La amenaza de la Organización Panamericana de la Salud de retirarle a México el estatus de país libre de sarampión no es retórica. Es consecuencia directa de una cadena de omisiones, discursos tibios y decisiones postergadas. En el programa Cambios, el director general de Salud Pública reveló algo gravísimo: hay personas contagiadas que no respetan los protocolos de resguardo y siguen saliendo a la calle, exponiendo a todos.
El propio secretario de Salud admitió que legalmente existe la posibilidad de obligar al resguardo o incluso a la vacunación obligatoria, pero que “todavía no estamos en ese punto”. El problema es que el virus no espera consensos ni discursos políticamente correctos. Se propaga.

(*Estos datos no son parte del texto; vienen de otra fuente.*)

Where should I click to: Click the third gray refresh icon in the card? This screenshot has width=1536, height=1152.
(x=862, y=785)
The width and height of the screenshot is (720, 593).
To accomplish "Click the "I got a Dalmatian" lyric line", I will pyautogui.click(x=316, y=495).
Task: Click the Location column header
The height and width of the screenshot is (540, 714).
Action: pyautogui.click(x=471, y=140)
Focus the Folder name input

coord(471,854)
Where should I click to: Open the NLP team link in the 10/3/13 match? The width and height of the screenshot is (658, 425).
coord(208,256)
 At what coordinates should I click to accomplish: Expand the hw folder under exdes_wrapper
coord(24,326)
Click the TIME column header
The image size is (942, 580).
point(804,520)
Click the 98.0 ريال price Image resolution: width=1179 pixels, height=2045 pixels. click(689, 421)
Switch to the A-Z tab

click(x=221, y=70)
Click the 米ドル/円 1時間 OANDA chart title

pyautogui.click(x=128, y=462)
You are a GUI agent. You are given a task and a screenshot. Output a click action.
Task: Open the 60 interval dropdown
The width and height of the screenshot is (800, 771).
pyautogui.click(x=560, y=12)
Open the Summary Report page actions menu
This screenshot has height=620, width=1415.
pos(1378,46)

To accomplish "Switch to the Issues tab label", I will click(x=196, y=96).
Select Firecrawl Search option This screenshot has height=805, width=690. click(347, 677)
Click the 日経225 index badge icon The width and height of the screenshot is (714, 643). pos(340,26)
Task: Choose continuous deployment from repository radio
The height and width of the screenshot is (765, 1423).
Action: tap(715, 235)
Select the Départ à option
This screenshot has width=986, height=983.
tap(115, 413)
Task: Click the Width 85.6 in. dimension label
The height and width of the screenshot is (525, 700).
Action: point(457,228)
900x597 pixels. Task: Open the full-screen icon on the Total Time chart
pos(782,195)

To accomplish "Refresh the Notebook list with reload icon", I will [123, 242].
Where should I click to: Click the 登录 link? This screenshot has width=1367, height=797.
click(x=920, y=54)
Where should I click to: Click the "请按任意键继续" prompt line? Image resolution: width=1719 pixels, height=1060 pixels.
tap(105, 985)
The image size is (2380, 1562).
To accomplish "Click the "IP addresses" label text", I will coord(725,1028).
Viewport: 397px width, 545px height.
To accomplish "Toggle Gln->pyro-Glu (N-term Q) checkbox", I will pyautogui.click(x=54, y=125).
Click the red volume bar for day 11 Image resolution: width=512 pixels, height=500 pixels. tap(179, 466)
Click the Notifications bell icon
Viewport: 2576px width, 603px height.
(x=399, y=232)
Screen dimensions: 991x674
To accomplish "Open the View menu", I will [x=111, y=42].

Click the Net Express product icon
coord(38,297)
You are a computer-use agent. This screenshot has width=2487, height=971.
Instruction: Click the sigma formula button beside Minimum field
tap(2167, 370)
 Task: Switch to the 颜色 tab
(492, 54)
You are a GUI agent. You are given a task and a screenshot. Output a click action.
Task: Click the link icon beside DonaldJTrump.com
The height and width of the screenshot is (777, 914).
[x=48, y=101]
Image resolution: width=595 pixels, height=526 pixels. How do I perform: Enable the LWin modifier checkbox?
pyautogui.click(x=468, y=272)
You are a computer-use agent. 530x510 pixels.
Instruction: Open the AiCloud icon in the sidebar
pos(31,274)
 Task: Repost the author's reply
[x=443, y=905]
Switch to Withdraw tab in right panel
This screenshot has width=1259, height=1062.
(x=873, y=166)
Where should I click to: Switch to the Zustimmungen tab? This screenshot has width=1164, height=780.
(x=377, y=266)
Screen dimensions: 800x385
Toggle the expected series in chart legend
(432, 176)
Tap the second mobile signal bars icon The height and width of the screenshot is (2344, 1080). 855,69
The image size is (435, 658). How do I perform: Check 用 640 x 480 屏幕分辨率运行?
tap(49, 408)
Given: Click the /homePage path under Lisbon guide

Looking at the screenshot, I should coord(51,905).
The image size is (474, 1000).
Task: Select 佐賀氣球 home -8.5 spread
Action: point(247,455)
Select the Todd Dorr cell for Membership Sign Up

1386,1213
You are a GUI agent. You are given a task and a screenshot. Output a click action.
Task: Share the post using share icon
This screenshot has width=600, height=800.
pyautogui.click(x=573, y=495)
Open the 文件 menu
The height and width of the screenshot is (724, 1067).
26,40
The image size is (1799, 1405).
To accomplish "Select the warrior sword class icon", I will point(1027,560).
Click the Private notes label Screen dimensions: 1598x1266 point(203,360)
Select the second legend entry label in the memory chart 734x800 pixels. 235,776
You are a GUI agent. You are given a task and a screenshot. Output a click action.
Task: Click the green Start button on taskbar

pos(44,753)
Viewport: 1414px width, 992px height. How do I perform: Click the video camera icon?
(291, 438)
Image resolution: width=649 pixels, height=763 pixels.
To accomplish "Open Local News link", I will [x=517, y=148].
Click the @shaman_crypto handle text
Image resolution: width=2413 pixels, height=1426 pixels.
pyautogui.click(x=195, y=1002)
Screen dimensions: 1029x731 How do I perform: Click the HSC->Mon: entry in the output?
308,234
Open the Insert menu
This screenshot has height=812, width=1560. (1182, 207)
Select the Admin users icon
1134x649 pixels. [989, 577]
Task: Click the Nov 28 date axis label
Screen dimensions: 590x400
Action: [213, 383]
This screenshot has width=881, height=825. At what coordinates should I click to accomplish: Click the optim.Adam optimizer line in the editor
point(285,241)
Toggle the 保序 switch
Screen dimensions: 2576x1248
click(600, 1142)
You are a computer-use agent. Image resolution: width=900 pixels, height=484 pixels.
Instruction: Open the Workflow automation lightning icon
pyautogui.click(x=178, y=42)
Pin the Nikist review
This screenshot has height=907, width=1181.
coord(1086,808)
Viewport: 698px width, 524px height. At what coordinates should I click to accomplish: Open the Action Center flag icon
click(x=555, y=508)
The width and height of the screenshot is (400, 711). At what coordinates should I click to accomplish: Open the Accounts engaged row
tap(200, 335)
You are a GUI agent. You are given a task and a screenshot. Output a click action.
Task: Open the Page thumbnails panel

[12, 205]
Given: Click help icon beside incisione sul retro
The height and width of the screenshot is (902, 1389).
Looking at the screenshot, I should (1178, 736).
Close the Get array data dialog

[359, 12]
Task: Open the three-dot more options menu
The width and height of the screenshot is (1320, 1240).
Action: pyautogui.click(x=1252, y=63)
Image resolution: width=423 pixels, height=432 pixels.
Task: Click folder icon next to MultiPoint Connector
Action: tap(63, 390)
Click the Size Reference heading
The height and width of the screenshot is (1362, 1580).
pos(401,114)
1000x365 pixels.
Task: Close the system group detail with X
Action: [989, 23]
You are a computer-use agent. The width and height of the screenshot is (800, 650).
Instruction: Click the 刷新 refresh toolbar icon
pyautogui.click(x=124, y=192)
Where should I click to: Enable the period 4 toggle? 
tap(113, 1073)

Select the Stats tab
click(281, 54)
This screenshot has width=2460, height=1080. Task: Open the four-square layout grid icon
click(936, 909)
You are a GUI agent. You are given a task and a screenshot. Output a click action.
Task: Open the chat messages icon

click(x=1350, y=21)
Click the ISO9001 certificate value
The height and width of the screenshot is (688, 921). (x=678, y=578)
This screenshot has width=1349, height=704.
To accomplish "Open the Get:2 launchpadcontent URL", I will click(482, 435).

A esto se suma un cóctel peligroso: desabasto de vacunas durante la pandemia, rezagos históricos en esquemas completos y una corriente antivacunas que sigue ganando terreno. Hoy el déficit de vacunación ya no afecta solo a bebés o niños; alcanza a jóvenes de preparatoria que simplemente nunca fueron inmunizados.
Conviene recordarlo: la vacuna contra el sarampión no es experimental ni reciente. Lleva décadas probando su eficacia. El sarampión estaba prácticamente erradicado y hoy regresa por negligencia. Es uno de los virus más contagiosos que existen y puede escalar rápidamente.
La gente acude a vacunarse a plazas públicas, pero la realidad es absurda: hay vacunas, pero no jeringas. Si el problema va en serio, las vacunas deben llegar a escuelas y centros de trabajo, sin pretextos.
Minimizar el riesgo es irresponsable. Aunque la mortalidad sea baja, el peligro es real. Los antivacunas no son una anécdota: son un riesgo colectivo. Urge una campaña firme, directa y sin concesiones. Porque la negligencia, contagia.
El sarampión no es el enemigo invisible: invisibles fueron las autoridades, la prevención y el valor político para hacer lo que se debía cuando todavía había tiempo.